The above-mentioned embodiments are only used for illustrating the technical solutions of the present application, and not for limiting the same; although the present application has been described in detail with reference to the foregoing embodiments, it should be understood by those of ordinary skill in the art that: the technical solutions described in the foregoing embodiments may still be modified, or some technical features may be equivalently replaced; such modifications and substitutions do not substantially depart from the spirit and scope of the embodiments of the present application and are intended to be included within the scope of the present application.

Claims

1. A method for autonomous robotic exploration, comprising:

2. The method for autonomous robot exploration according to claim 1, wherein said calculating a second distance between each two adjacent first keypoints based on first distances of said robot from said respective first keypoints comprises:

acquiring a first included angle formed by a connecting line between each two adjacent first key points and the robot, wherein the two adjacent first key points are first key points acquired by the robot at the same position;

and calculating a second distance between the two adjacent first key points based on first distances respectively corresponding to the two adjacent first key points and a first included angle formed by connecting lines between the two adjacent first key points and the robot.

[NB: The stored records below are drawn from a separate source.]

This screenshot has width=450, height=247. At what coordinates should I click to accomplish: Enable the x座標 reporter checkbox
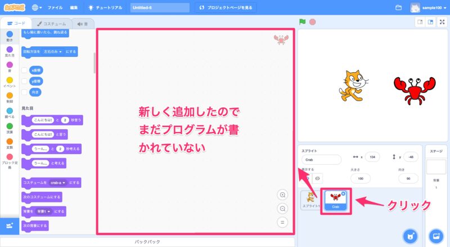pos(24,70)
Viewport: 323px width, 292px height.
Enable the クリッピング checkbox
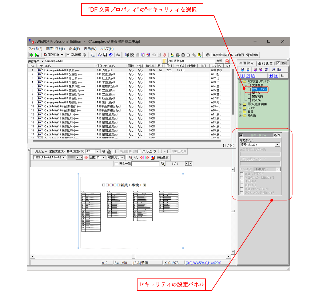[x=139, y=151]
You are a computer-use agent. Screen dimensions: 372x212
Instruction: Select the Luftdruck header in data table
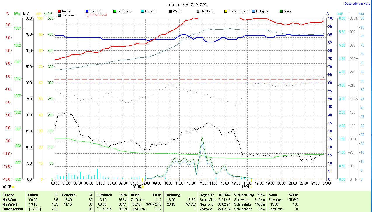104,195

3. The method for robot autonomous discovery according to claim 1, wherein said controlling said robot to perform autonomous discovery when said second distance satisfies a preset condition includes:

determining whether a third distance exists in the second distances, wherein the third distance is a second distance larger than a first preset threshold value;

and if the third distance does not exist in the second distances, controlling the robot to perform autonomous exploration.

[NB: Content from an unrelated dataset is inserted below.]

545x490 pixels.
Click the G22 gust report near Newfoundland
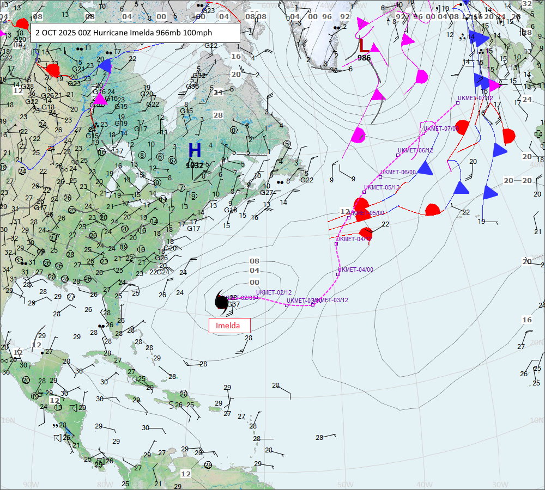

4. The method for robotic autonomous exploration according to claim 3, wherein after said determining whether a third distance exists among respective second distances, comprising:

if the third distance exists in the second distances, calculating the total length of the contour map formed by the first key points based on the second distances;

and when the third distance and the total length of the contour map meet preset requirements, controlling the robot to conduct autonomous exploration.

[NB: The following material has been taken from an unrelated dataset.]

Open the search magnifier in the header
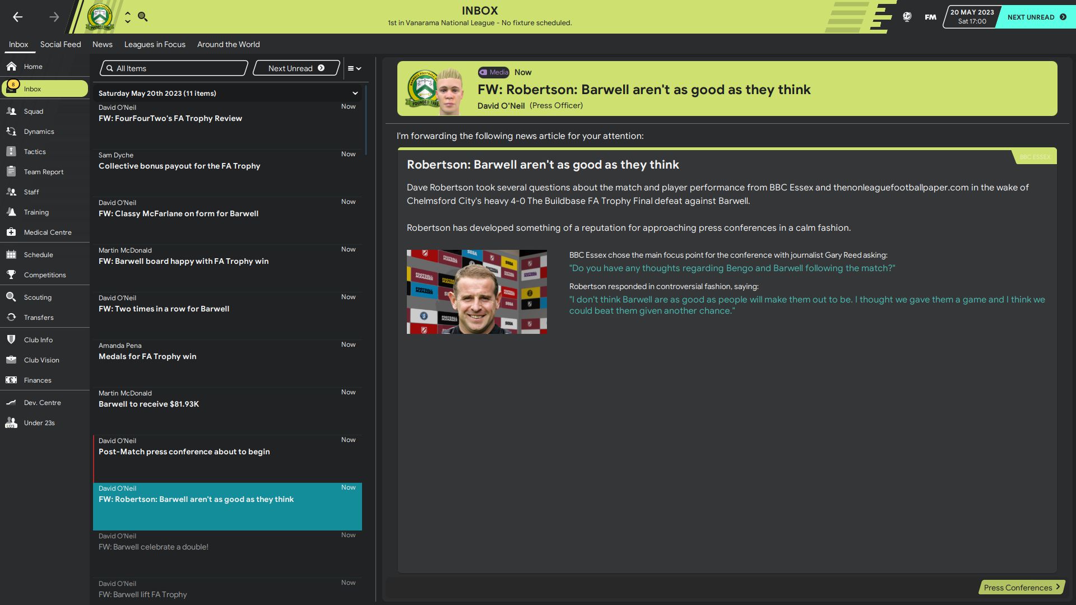Viewport: 1076px width, 605px height. coord(143,17)
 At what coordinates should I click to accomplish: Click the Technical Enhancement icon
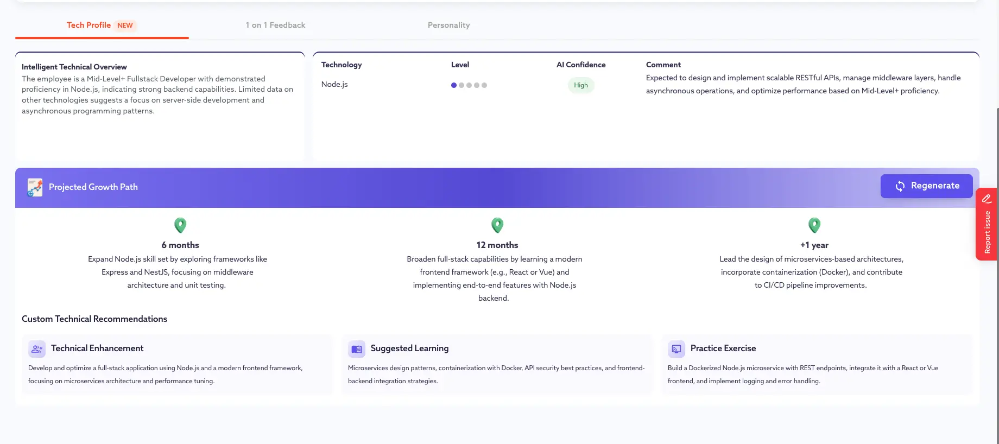pyautogui.click(x=37, y=349)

5. The method for robot autonomous exploration according to claim 4, wherein said controlling said robot to conduct autonomous exploration when said third distance and a total length of said contour map satisfy preset requirements comprises:

calculating a ratio of the third distance to a total length of the contour map;

and if the ratio which is larger than a second preset threshold value does not exist in the ratio, controlling the robot to conduct autonomous exploration.

6. The method for autonomous robot exploration according to claim 1, wherein said obtaining a first distance of the robot from each first keypoint comprises:

7. The method of robotic autonomous exploration according to claim 6, wherein said determining a first distance of said robot from each first keypoint based on said first information and said second information comprises:

8. The method for robotic autonomous exploration according to claim 1, further comprising:

acquiring the area of the preset area acquired by the robot;

if the area of the preset area is larger than a third preset threshold value, controlling the robot to perform non-autonomous exploration;

and if the area of the preset area is smaller than or equal to the third preset threshold, controlling the robot to perform autonomous exploration.

9. A terminal device comprising a memory, a processor and a computer program stored in the memory and executable on the processor, characterized in that the processor, when executing the computer program, implements a method of autonomous robot exploration according to any of claims 1 to 8.

10. A computer-readable storage medium, in which a computer program is stored which, when being executed by a processor, carries out a method for autonomous exploration by a robot according to any one of claims 1 to 8.